Ragi mudde (sankati/kali):
The first recipe is the ragi kali or ragi mudde or ragi balls. The most favorite of Deve Gowda’s ragi based delicacies (or perhaps the only one, we don’t know!) this dish requires at a minimum just ragi flour, salt, few drops of oil and water.
- Boil one and a half cup of water. Add a few drops of oil and salt to taste before slowly adding ragi batter (1 cup of ragi flour + 1.5 cups of water, mixed without lumps). Keep stirring for 8-10 minutes on low flame. Check the mixture’s texture and thickness.
- In some households a wooden stick like apparatus (a sort of pestle with round ends) which is also frequently applied to discipline erring husbands is used to mix the dough and break any lumps. The mixture can be taken off stove and shaped into …well, any shape desired with wet hands (usually rounds)

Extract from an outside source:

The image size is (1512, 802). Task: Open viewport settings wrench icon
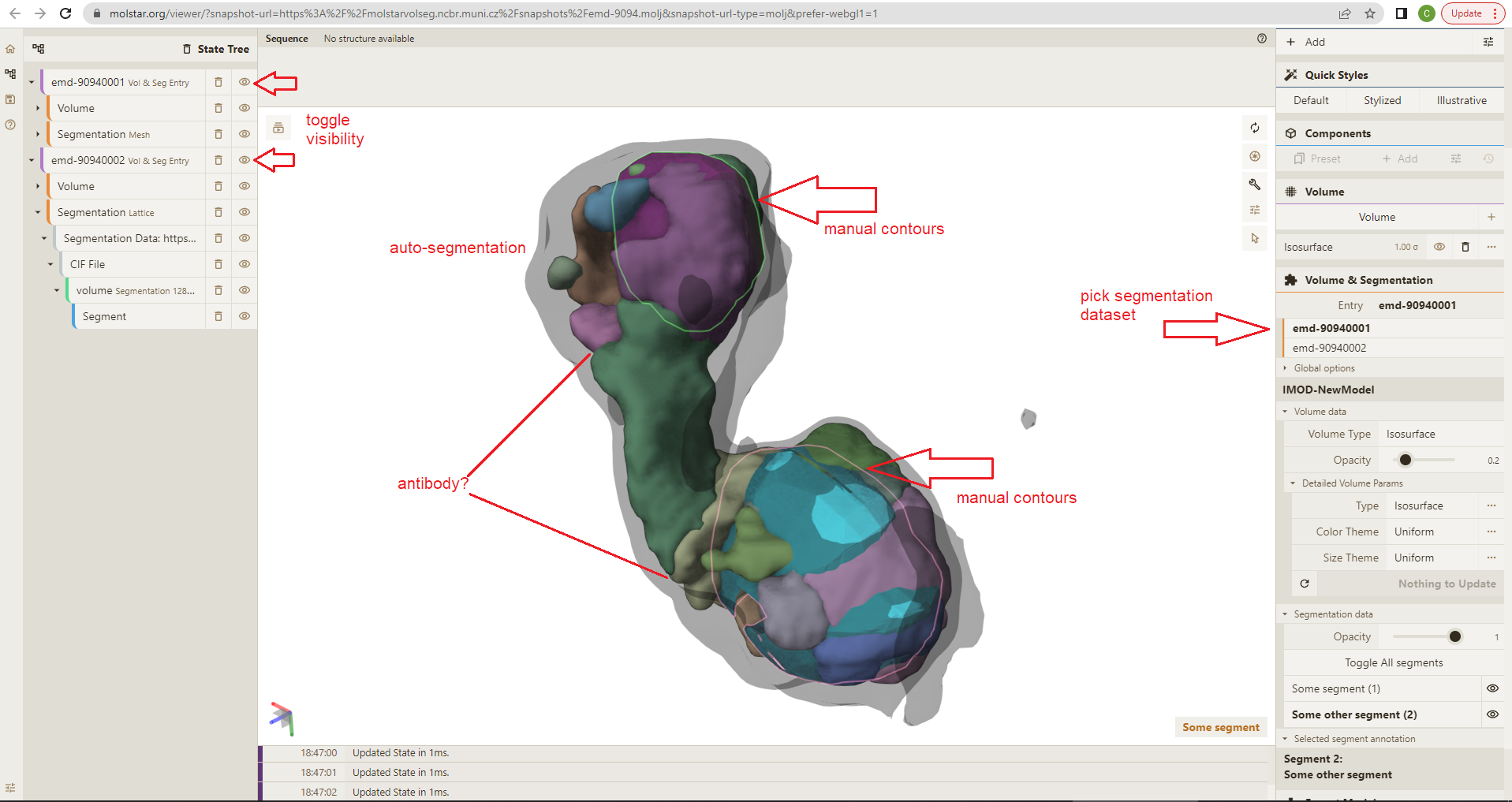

- Serve with some delicious sambhar, kuzhambu or just some yoghurt/buttermilk and pickle.
Commonly available street food ragi porridge defies the stereotype of street-food having to be spicy, exotic or just too oily. The porridge too requires minimal ingredients and for those inclined you could consume it with any number of add-ons!
- Simply dissolve ragi flour in a cup of water (2 tablespoons of flour for ¼ cup of water).
- Boil another cup of water – slowly add the ragi mix to boiling water. Keep stirring with the husband-disciplining device lest your mixture contain lumps. Stir for 8-10 minutes.
- Allow mixture to cool and mix buttermilk. Add salt to taste. Serve with any number of side dishes you prefer. Crisps, pickles, fresh cut mangoes, you name it!
Ragi was a common staple across South Karnataka and many regions of Tamil Nadu. Cultivation has dwindled to a fraction of what it was earlier but there still exist farmers who have stuck with ragi to retain the tradition if not for commercial purposes. Large gunny bags of ragi millet can still be found in backyard sheds of these farmers. They are left there and forgotten for years together.
Their presence is an assurance to the old school farmers that there is some part of the old that is still sticking around. If all the tumultuous changes of recent past one day give way to the great unknown they can reach out to something that was part of the traditions of their forefathers. It is their way of staying prepared for the worst. It is their way of staying in touch with the past.